Most Treasury yields were lower Friday morning after the release of data showing that U.S. consumer sentiment has risen this month but remained mired near an all-time low.

What yields are doing
  • The yield on the 2-year Treasury note TMUBMUSD02Y, 3.248% rose to 3.24% from 3.227% at 3 p.m. Eastern on Thursday.
  • The 10-year Treasury yield TMUBMUSD10Y, 2.858% fell to 2.837% compared with 2.886% Thursday afternoon.
  • The 30-year Treasury bond TMUBMUSD30Y, 3.132% yielded 3.12% versus 3.173% late Thursday.
What’s driving the market

Data showed falling gas prices have helped to improve the public’s mood, with U.S. consumer sentiment rising to 55.1 in August from 51.5 in July and one-year inflation expectations dropping to 5% this month from 5.2% last month, based on a University of Michigan survey. Meanwhile, U.S. import prices declined in July for the first time this year, by 1.4%.

Sentiment in some parts of the financial market has shifted toward the view that the Federal Reserve might have an opening to engineer a soft landing in the economy, following signs this week that inflation could be easing. Yet inflation remains so high that bond traders have dismissed the stock market’s recent rally and are still signaling the possibility of an economic downturn.

Yields at the long end of the curve rose sharply on Thursday even though the U.S. producer-price index saw a 0.5% monthly decline in July, reflecting market expectations that the Fed will still need to raise interest rates this year even if at a slower pace.
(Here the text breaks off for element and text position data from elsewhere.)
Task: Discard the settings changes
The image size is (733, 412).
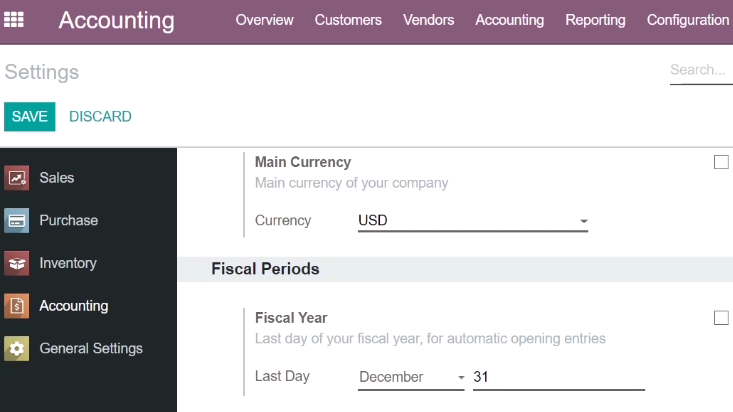Action: pos(100,116)
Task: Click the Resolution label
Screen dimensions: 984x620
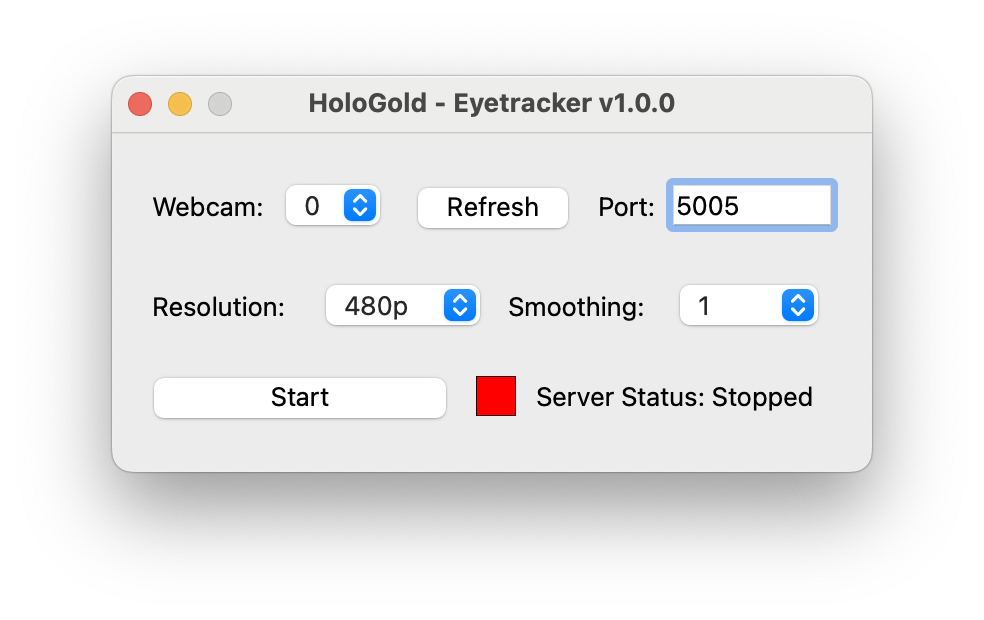Action: pos(218,307)
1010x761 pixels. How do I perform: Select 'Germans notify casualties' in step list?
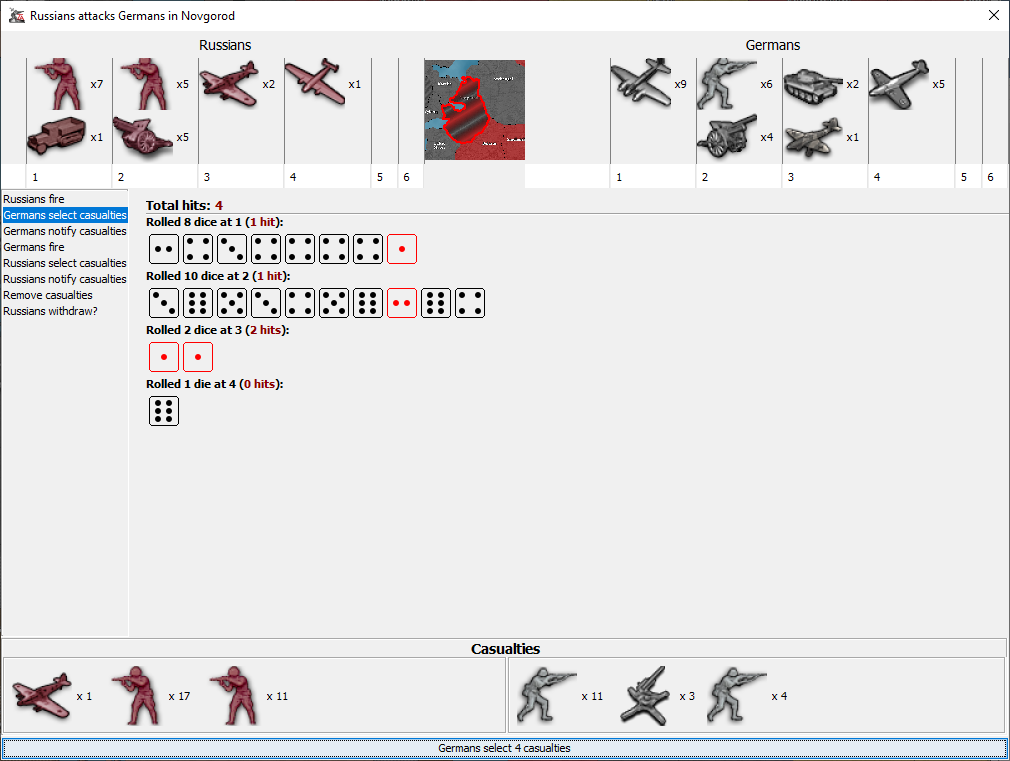(65, 231)
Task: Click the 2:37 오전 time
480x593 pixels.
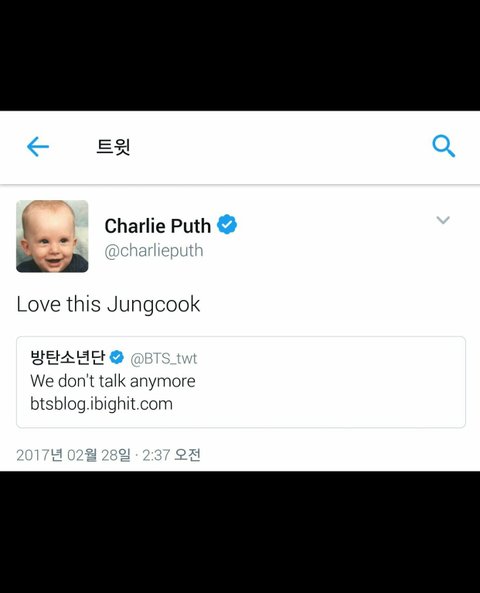Action: (171, 455)
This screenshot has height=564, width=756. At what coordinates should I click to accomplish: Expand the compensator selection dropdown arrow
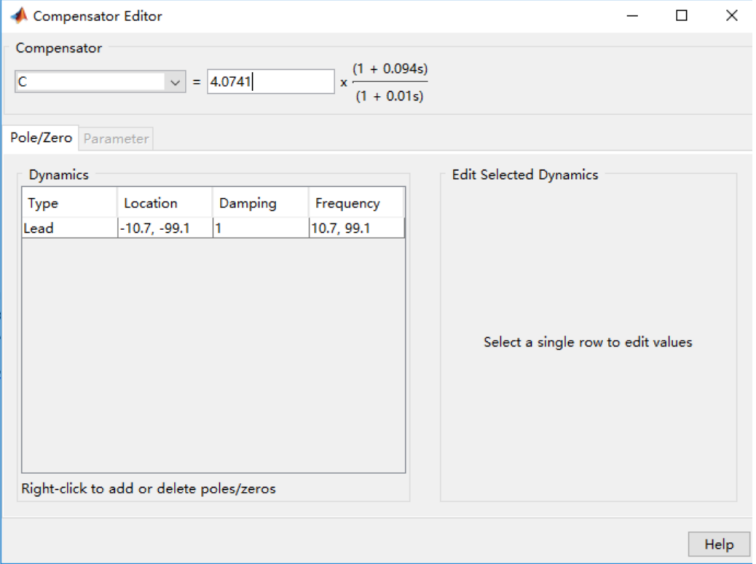pos(175,82)
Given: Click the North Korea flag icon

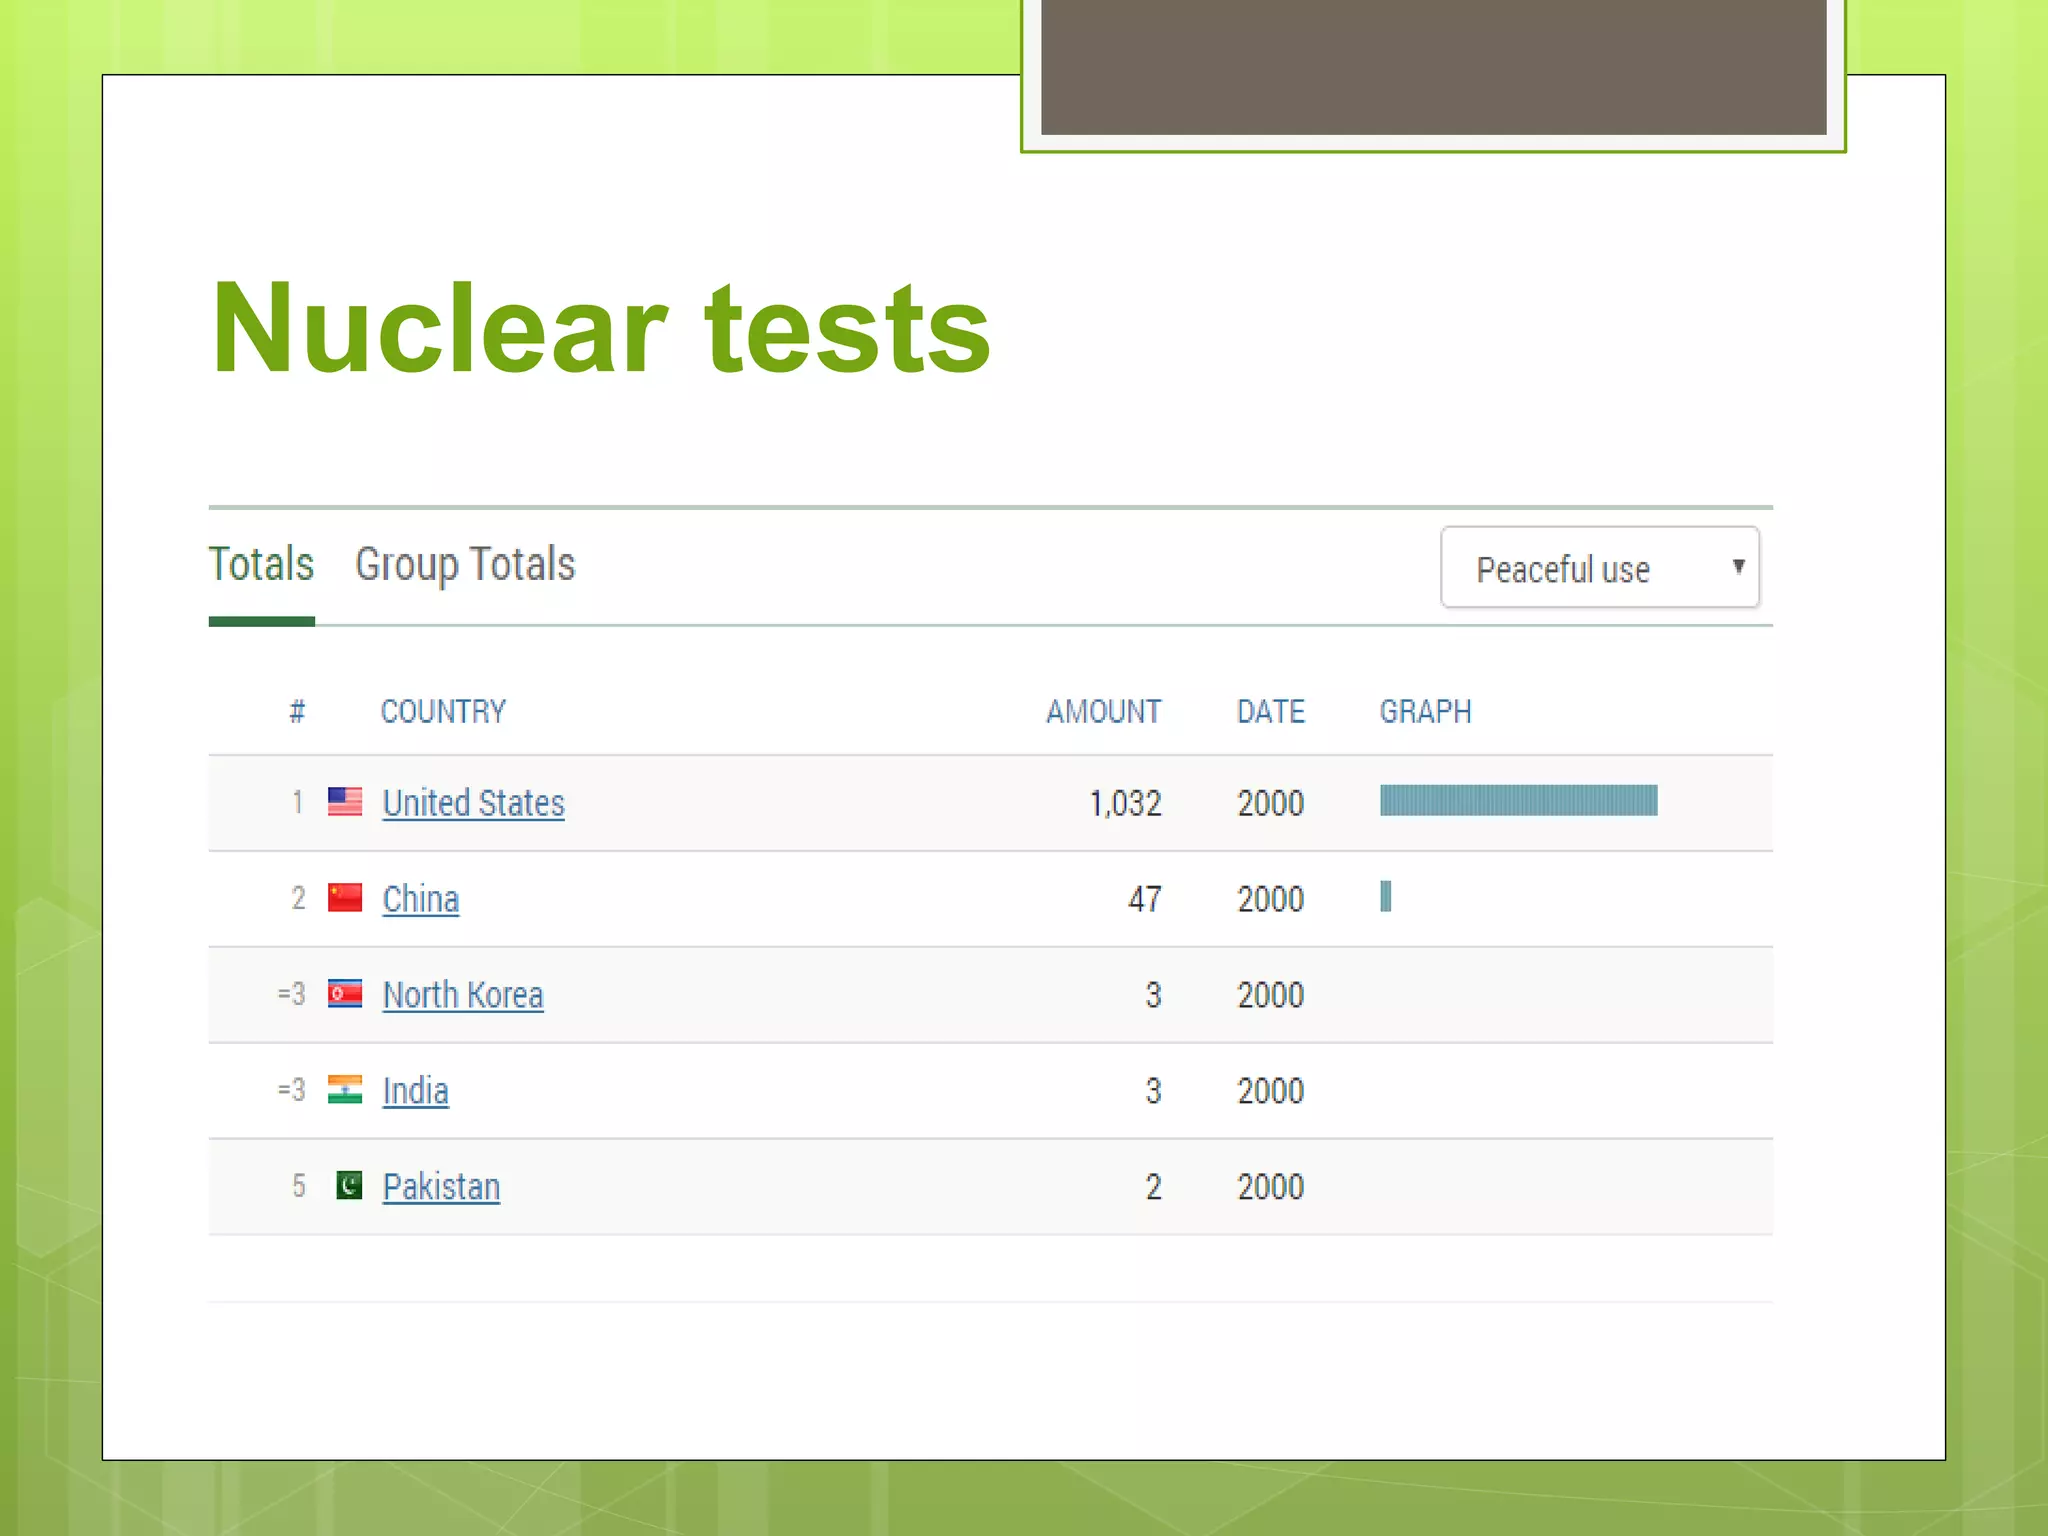Looking at the screenshot, I should [345, 993].
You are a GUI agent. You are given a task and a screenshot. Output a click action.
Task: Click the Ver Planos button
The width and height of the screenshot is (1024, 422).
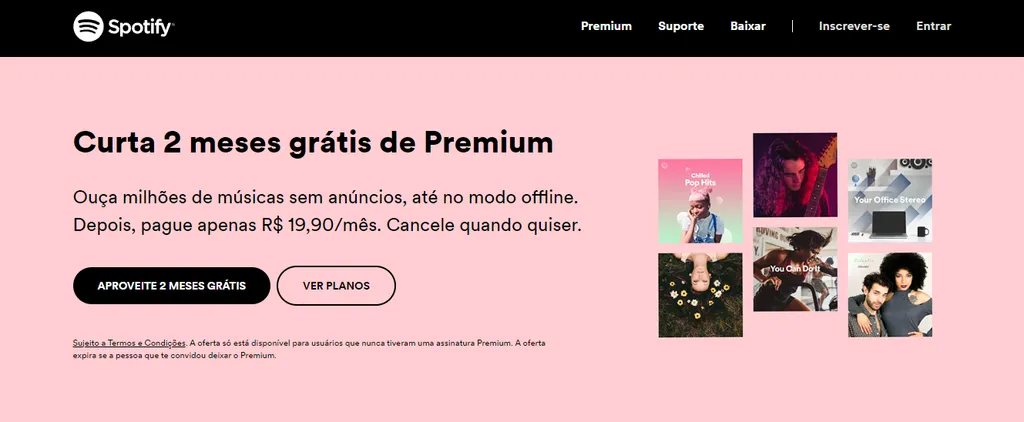tap(336, 285)
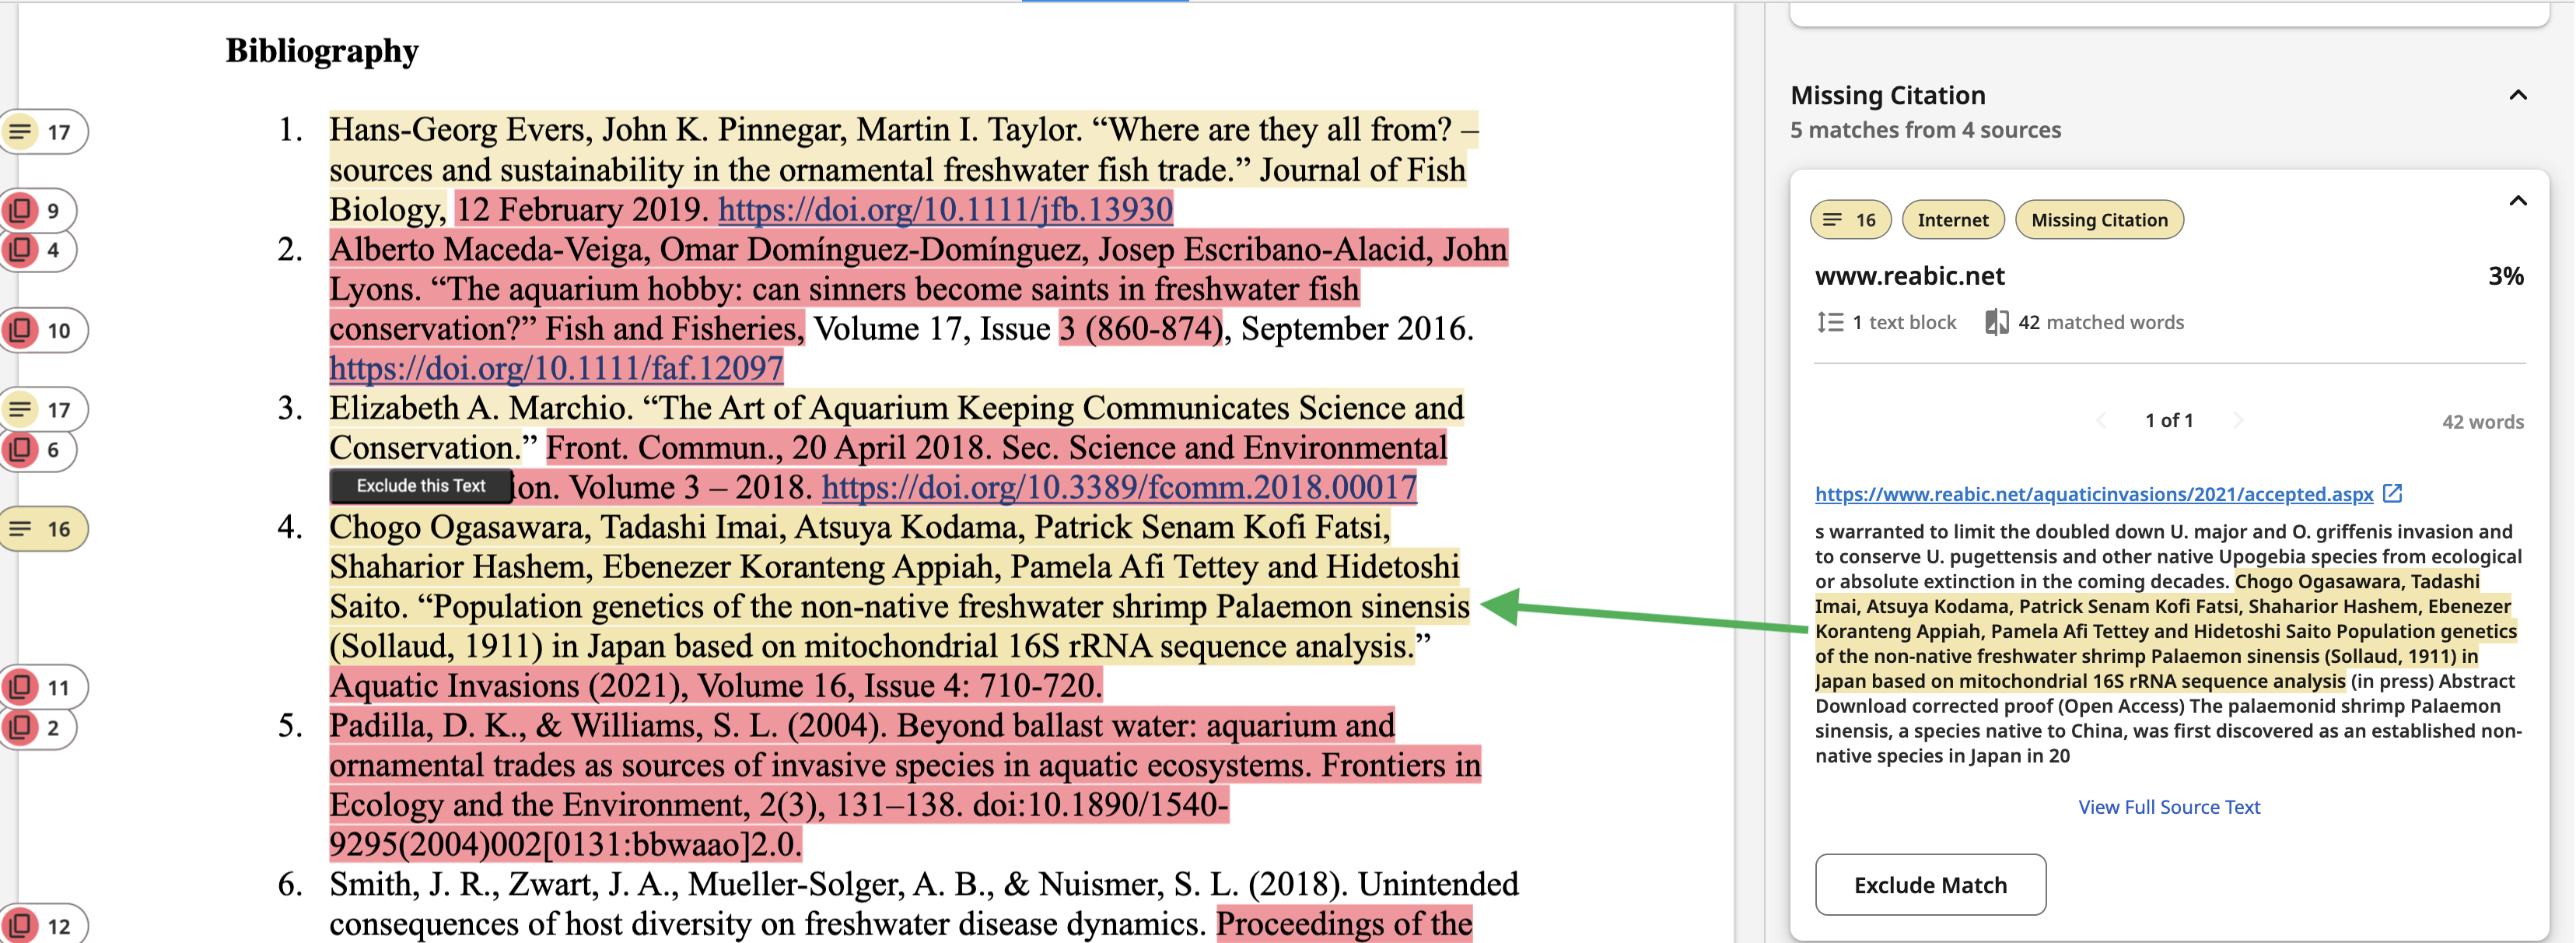Click the external link icon beside the reabic URL
This screenshot has height=943, width=2576.
(x=2392, y=493)
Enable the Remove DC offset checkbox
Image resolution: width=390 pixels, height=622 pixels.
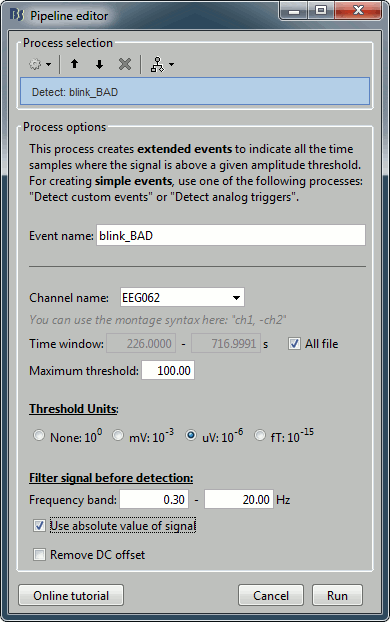coord(39,554)
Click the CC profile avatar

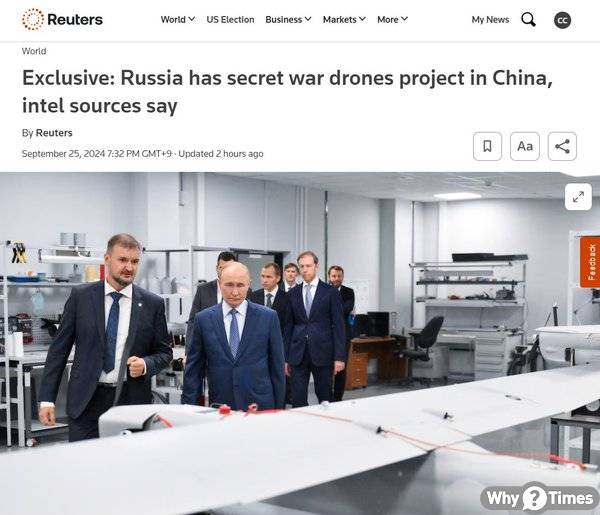point(562,20)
In year-over-year terms, the headline PPI was up 9.8% in July, down from 11.3% in the prior month. Core prices were up 5.8% from a year earlier, down from 6.4% in June.

A day earlier, the annual headline inflation rate for the U.S. consumer-price index for July slowed to 8.5%, down from 9.1% in June and below the 8.7% predicted by economists.

The improving inflation figures boosted some hopes that the Federal Reserve would not need to raise interest rates as aggressively as feared, potentially leaving room for policy makers to rein in still red-hot inflation without sending the economy into recession. The inversion of the 2-year/10-year yield spread — seen as a usually reliable recession warning signal if sustained — remained in place, but narrowed as long-dated yields rose more sharply than short-dated yields, which are more sensitive to expectations of Federal Reserve rate moves.

What analysts say

“10-year yields managed to back up to 2.90% overnight — a level we’ve been tracking as a potential buying opportunity. For the time being, this appears to be the case; although today’s session will be a litmus test for this level and one that, if held, will take a revisit of 3.0% 10s off the table for the balance of August,” wrote Ian Lyngen and Benjamin Jeffery, rates strategists at BMO Capital Markets, in a note.